Of the entries below, restate word for word only the section that runs from the line with "Given: Toggle reference" to the line with "Given: Click the 2310.60 price scale label", counting both ends.

** Materials provided follows **

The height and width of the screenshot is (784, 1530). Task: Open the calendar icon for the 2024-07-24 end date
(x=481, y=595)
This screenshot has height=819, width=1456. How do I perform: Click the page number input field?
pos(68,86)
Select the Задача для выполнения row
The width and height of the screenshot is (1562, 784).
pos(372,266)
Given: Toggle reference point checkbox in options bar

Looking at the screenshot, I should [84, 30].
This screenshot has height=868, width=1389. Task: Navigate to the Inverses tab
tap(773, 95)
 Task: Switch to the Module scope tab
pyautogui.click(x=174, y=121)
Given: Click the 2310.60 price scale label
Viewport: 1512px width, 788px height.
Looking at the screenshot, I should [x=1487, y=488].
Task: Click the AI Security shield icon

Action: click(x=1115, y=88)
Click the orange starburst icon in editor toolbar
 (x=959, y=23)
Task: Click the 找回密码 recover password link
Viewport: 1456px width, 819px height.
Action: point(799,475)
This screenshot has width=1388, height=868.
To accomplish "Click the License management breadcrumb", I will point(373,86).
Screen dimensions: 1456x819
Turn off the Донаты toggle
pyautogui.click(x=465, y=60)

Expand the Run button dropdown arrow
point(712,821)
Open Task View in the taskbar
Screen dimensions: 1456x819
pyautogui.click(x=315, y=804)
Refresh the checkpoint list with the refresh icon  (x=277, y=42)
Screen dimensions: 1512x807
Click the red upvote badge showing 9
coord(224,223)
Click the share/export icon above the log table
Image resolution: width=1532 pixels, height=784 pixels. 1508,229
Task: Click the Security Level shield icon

** End of Materials provided **

Solution for this task —
Given: Toggle reference point checkbox in options bar

Looking at the screenshot, I should [84, 30].
This screenshot has height=868, width=1389. Task: Navigate to the Inverses tab
tap(773, 95)
 Task: Switch to the Module scope tab
pyautogui.click(x=174, y=121)
Given: Click the 2310.60 price scale label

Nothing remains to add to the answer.